Heinrich Schliemann (1822-1890) fu un uomo d'affari tedesco e un archeologo dilettante. Era ossessionato dai poemi epici di Omero, l'Iliade e l'Odissea, ed era determinato a dimostrare che la città di Troia fosse un luogo reale, non solo un mito. Schliemann concentrò i suoi scavi sul tumulo di Hisarlik, nella Turchia nord-occidentale, basandosi sulle descrizioni topografiche dell'Iliade. Condusse diversi scavi a Hisarlik, utilizzando metodi estremamente distruttivi. In pratica, scavò una grande trincea attraverso il tumulo, distruggendo gran parte del contesto archeologico nella sua fretta di trovare la "Troia di Omero". Nel maggio del 1873, Schliemann scoprì un tesoro di oggetti in oro, argento, rame ed elettro, che chiamò "Tesoro di Priamo". Scavò segretamente il sito per impedire che venisse preso dalle autorità ottomane e trasportò clandestinamente il tesoro fuori dall'Anatolia con la moglie Sofia, prima in Grecia e poi in Germania.
Schliemann inizialmente donò il tesoro alla Germania. Durante la Seconda Guerra Mondiale, fu nascosto in un bunker a Berlino. Dopo la caduta di Berlino nel 1945, il tesoro fu preso dall'Armata Rossa sovietica come bottino di guerra. La sua esistenza fu negata per decenni. Negli anni '90, si scoprì che il tesoro si trovava al Museo Statale di Belle Arti Pushkin di Mosca, dove si trova ancora oggi. La collezione è composta da 259 pezzi.
Turchia, Grecia, Germania e Russia hanno tutte rivendicato il tesoro. La Turchia, giustamente, sostiene che il tesoro sia stato rimosso illegalmente dal suo territorio e debba essere restituito. La Germania sostiene che Schliemann abbia donato il tesoro alla Germania. La Russia afferma di aver acquisito il tesoro legalmente, come risarcimento di guerra. La Grecia talvolta rivendica il tesoro basandosi sul legame culturale con i poemi omerici. Le complessità legali ed etiche della situazione rendono difficile una risoluzione.
Il Tesoro
Schliemann trovò il tesoro in uno strato che identificò come Troia II. Credeva che questa fosse la città dell'epopea di Omero.

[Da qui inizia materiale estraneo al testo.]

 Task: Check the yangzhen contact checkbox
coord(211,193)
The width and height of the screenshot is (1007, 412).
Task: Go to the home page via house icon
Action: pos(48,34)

Successivi studi archeologici scientifici negli anni '30 stabilirono che Troia VI e Troia VIIa sono candidati molto più probabili per la città della Guerra di Troia, risalenti alla Tarda Età del Bronzo (intorno al XIII secolo a.C). Troia II, invece, risale alla Prima Età del Bronzo (intorno al 2600-2300 a.C), circa mille anni prima del presunto periodo della Guerra.
Il Tesoro di Troia comprendeva un'ampia varietà di oggetti:
- Gioielli in oro: diademi, collane, braccialetti, orecchini, pendenti e migliaia di piccole perle e anelli d'oro.
- Recipienti d'oro: tazze, calici e piattini.
- Vasi d'argento: un grande vaso d'argento e altri contenitori.
- Recipienti di elettro: l'elettro è una lega naturale di oro e argento.
- Armi di rame e bronzo: punte di lancia, asce, pugnali.
- Recipienti in rame e bronzo: calderoni, ciotole e altri contenitori.